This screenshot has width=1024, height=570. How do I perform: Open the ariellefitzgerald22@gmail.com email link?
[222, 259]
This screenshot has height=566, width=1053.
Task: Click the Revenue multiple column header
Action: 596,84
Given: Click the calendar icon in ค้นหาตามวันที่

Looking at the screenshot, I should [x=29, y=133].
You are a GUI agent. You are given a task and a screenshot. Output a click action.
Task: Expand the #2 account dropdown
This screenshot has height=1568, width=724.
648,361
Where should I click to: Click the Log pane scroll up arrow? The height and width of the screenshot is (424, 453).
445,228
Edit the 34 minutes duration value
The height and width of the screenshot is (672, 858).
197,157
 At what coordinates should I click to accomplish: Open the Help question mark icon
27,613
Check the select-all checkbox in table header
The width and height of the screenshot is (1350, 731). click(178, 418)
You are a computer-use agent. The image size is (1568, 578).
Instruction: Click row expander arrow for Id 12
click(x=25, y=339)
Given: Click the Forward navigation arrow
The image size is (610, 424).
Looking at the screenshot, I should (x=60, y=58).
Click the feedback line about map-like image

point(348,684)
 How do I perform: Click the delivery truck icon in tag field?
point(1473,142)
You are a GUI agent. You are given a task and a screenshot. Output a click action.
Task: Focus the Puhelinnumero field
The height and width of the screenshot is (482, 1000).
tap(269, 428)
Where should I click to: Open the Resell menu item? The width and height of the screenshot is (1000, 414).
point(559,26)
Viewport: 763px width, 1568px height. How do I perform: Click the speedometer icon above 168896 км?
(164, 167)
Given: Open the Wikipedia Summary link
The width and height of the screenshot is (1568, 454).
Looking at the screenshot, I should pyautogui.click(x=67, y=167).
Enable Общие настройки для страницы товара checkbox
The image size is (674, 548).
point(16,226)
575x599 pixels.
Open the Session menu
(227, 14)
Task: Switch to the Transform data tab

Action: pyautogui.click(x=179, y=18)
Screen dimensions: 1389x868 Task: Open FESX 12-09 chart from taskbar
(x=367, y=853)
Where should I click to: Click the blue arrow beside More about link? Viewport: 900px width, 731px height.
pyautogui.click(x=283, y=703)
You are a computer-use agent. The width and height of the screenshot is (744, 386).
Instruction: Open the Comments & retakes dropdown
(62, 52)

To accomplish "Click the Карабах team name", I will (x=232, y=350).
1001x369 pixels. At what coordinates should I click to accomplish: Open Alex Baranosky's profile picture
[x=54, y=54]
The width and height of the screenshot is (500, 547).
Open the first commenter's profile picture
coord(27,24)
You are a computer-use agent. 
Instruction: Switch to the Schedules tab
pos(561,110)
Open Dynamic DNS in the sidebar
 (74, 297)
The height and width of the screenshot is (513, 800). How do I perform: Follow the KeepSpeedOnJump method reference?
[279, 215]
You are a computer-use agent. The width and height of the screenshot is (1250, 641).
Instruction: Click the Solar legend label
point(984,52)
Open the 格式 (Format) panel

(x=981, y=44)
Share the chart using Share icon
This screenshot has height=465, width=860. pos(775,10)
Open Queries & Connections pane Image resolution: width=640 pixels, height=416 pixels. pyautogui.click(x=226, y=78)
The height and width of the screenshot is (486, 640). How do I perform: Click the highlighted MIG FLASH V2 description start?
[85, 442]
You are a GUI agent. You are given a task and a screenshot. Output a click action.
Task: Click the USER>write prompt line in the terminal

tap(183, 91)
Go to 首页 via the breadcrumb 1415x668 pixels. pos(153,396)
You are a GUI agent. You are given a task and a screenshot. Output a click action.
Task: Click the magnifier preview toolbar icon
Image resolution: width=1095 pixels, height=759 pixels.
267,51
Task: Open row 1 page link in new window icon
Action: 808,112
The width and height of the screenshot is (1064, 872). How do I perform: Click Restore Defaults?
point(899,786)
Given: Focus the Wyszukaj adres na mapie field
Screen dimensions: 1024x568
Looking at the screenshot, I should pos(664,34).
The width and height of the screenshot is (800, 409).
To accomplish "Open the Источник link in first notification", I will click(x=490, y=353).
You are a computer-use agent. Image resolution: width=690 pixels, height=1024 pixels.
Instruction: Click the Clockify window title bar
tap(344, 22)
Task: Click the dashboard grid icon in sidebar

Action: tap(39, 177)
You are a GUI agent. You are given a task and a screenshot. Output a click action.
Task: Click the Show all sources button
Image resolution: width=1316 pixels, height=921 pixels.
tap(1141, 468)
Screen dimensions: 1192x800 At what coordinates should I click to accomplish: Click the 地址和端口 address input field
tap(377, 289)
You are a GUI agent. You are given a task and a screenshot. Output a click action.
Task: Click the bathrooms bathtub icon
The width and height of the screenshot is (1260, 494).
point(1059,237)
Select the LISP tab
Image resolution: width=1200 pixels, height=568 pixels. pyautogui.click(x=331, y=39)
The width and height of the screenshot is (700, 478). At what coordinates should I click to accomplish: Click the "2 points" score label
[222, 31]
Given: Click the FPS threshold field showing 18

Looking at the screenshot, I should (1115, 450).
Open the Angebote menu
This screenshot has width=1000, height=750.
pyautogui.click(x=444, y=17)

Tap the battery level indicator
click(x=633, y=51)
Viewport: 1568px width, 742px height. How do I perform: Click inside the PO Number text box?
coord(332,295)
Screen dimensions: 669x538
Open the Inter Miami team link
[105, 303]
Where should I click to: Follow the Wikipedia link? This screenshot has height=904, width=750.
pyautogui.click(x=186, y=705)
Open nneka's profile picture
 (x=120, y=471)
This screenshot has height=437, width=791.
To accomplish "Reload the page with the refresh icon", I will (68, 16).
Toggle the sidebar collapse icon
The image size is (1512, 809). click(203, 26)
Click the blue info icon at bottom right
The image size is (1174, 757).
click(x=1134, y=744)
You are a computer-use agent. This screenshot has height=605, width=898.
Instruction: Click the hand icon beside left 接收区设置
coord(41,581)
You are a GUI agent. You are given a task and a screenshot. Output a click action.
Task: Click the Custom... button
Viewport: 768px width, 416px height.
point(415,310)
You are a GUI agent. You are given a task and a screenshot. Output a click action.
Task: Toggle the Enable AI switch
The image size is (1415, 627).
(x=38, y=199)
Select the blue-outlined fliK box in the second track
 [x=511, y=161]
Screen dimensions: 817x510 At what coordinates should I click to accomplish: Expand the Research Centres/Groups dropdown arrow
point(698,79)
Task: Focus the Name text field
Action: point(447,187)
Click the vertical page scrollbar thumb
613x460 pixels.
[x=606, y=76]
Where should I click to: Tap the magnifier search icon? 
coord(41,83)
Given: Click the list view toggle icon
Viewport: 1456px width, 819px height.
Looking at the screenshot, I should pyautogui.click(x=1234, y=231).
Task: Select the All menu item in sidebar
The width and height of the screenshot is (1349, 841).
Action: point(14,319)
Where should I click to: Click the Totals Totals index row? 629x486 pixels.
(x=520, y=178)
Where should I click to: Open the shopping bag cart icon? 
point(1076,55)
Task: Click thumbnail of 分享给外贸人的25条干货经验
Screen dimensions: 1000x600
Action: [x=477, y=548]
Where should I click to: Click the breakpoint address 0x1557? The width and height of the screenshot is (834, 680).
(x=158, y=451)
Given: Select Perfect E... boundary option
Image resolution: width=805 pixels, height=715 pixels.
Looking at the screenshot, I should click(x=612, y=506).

---

### PROMPT
The records shown above should be given again word for word.

### SOLUTION TO THE EXERCISE
This screenshot has width=1024, height=570. How do I perform: Open the ariellefitzgerald22@gmail.com email link?
[222, 259]
This screenshot has height=566, width=1053.
Task: Click the Revenue multiple column header
Action: 596,84
Given: Click the calendar icon in ค้นหาตามวันที่

Looking at the screenshot, I should [x=29, y=133].
You are a GUI agent. You are given a task and a screenshot. Output a click action.
Task: Expand the #2 account dropdown
This screenshot has height=1568, width=724.
648,361
Where should I click to: Click the Log pane scroll up arrow? The height and width of the screenshot is (424, 453).
445,228
Edit the 34 minutes duration value
The height and width of the screenshot is (672, 858).
197,157
 At what coordinates should I click to accomplish: Open the Help question mark icon
27,613
Check the select-all checkbox in table header
The width and height of the screenshot is (1350, 731). click(178, 418)
You are a computer-use agent. The image size is (1568, 578).
Instruction: Click row expander arrow for Id 12
click(x=25, y=339)
Given: Click the Forward navigation arrow
The image size is (610, 424).
Looking at the screenshot, I should (x=60, y=58).
Click the feedback line about map-like image

point(348,684)
 How do I perform: Click the delivery truck icon in tag field?
point(1473,142)
You are a GUI agent. You are given a task and a screenshot. Output a click action.
Task: Focus the Puhelinnumero field
The height and width of the screenshot is (482, 1000).
tap(269, 428)
Where should I click to: Open the Resell menu item? The width and height of the screenshot is (1000, 414).
point(559,26)
Viewport: 763px width, 1568px height. How do I perform: Click the speedometer icon above 168896 км?
(164, 167)
Given: Open the Wikipedia Summary link
The width and height of the screenshot is (1568, 454).
Looking at the screenshot, I should pyautogui.click(x=67, y=167).
Enable Общие настройки для страницы товара checkbox
The image size is (674, 548).
point(16,226)
575x599 pixels.
Open the Session menu
(227, 14)
Task: Switch to the Transform data tab

Action: pyautogui.click(x=179, y=18)
Screen dimensions: 1389x868 Task: Open FESX 12-09 chart from taskbar
(x=367, y=853)
Where should I click to: Click the blue arrow beside More about link? Viewport: 900px width, 731px height.
pyautogui.click(x=283, y=703)
You are a computer-use agent. The width and height of the screenshot is (744, 386).
Instruction: Open the Comments & retakes dropdown
(62, 52)

To accomplish "Click the Карабах team name", I will (x=232, y=350).
1001x369 pixels. At what coordinates should I click to accomplish: Open Alex Baranosky's profile picture
[x=54, y=54]
The width and height of the screenshot is (500, 547).
Open the first commenter's profile picture
coord(27,24)
You are a computer-use agent. 
Instruction: Switch to the Schedules tab
pos(561,110)
Open Dynamic DNS in the sidebar
 (74, 297)
The height and width of the screenshot is (513, 800). How do I perform: Follow the KeepSpeedOnJump method reference?
[279, 215]
You are a computer-use agent. The width and height of the screenshot is (1250, 641).
Instruction: Click the Solar legend label
point(984,52)
Open the 格式 (Format) panel

(x=981, y=44)
Share the chart using Share icon
This screenshot has height=465, width=860. pos(775,10)
Open Queries & Connections pane Image resolution: width=640 pixels, height=416 pixels. pyautogui.click(x=226, y=78)
The height and width of the screenshot is (486, 640). How do I perform: Click the highlighted MIG FLASH V2 description start?
[85, 442]
You are a GUI agent. You are given a task and a screenshot. Output a click action.
Task: Click the USER>write prompt line in the terminal

tap(183, 91)
Go to 首页 via the breadcrumb 1415x668 pixels. pos(153,396)
You are a GUI agent. You are given a task and a screenshot. Output a click action.
Task: Click the magnifier preview toolbar icon
Image resolution: width=1095 pixels, height=759 pixels.
267,51
Task: Open row 1 page link in new window icon
Action: 808,112
The width and height of the screenshot is (1064, 872). How do I perform: Click Restore Defaults?
point(899,786)
Given: Focus the Wyszukaj adres na mapie field
Screen dimensions: 1024x568
Looking at the screenshot, I should pos(664,34).
The width and height of the screenshot is (800, 409).
To accomplish "Open the Источник link in first notification", I will click(x=490, y=353).
You are a computer-use agent. Image resolution: width=690 pixels, height=1024 pixels.
Instruction: Click the Clockify window title bar
tap(344, 22)
Task: Click the dashboard grid icon in sidebar

Action: tap(39, 177)
You are a GUI agent. You are given a task and a screenshot. Output a click action.
Task: Click the Show all sources button
Image resolution: width=1316 pixels, height=921 pixels.
tap(1141, 468)
Screen dimensions: 1192x800 At what coordinates should I click to accomplish: Click the 地址和端口 address input field
tap(377, 289)
You are a GUI agent. You are given a task and a screenshot. Output a click action.
Task: Click the bathrooms bathtub icon
The width and height of the screenshot is (1260, 494).
point(1059,237)
Select the LISP tab
Image resolution: width=1200 pixels, height=568 pixels. pyautogui.click(x=331, y=39)
The width and height of the screenshot is (700, 478). At what coordinates should I click to accomplish: Click the "2 points" score label
[222, 31]
Given: Click the FPS threshold field showing 18

Looking at the screenshot, I should (1115, 450).
Open the Angebote menu
This screenshot has width=1000, height=750.
pyautogui.click(x=444, y=17)

Tap the battery level indicator
click(x=633, y=51)
Viewport: 1568px width, 742px height. How do I perform: Click inside the PO Number text box?
coord(332,295)
Screen dimensions: 669x538
Open the Inter Miami team link
[105, 303]
Where should I click to: Follow the Wikipedia link? This screenshot has height=904, width=750.
pyautogui.click(x=186, y=705)
Open nneka's profile picture
 (x=120, y=471)
This screenshot has height=437, width=791.
To accomplish "Reload the page with the refresh icon", I will (68, 16).
Toggle the sidebar collapse icon
The image size is (1512, 809). click(203, 26)
Click the blue info icon at bottom right
The image size is (1174, 757).
click(x=1134, y=744)
You are a computer-use agent. This screenshot has height=605, width=898.
Instruction: Click the hand icon beside left 接收区设置
coord(41,581)
You are a GUI agent. You are given a task and a screenshot. Output a click action.
Task: Click the Custom... button
Viewport: 768px width, 416px height.
point(415,310)
You are a GUI agent. You are given a task and a screenshot. Output a click action.
Task: Toggle the Enable AI switch
The image size is (1415, 627).
(x=38, y=199)
Select the blue-outlined fliK box in the second track
 [x=511, y=161]
Screen dimensions: 817x510 At what coordinates should I click to accomplish: Expand the Research Centres/Groups dropdown arrow
point(698,79)
Task: Focus the Name text field
Action: point(447,187)
Click the vertical page scrollbar thumb
613x460 pixels.
[x=606, y=76]
Where should I click to: Tap the magnifier search icon? 
coord(41,83)
Given: Click the list view toggle icon
Viewport: 1456px width, 819px height.
Looking at the screenshot, I should pyautogui.click(x=1234, y=231).
Task: Select the All menu item in sidebar
The width and height of the screenshot is (1349, 841).
Action: point(14,319)
Where should I click to: Click the Totals Totals index row? 629x486 pixels.
(x=520, y=178)
Where should I click to: Open the shopping bag cart icon? 
point(1076,55)
Task: Click thumbnail of 分享给外贸人的25条干货经验
Screen dimensions: 1000x600
Action: [x=477, y=548]
Where should I click to: Click the breakpoint address 0x1557? The width and height of the screenshot is (834, 680).
(x=158, y=451)
Given: Select Perfect E... boundary option
Image resolution: width=805 pixels, height=715 pixels.
Looking at the screenshot, I should click(x=612, y=506).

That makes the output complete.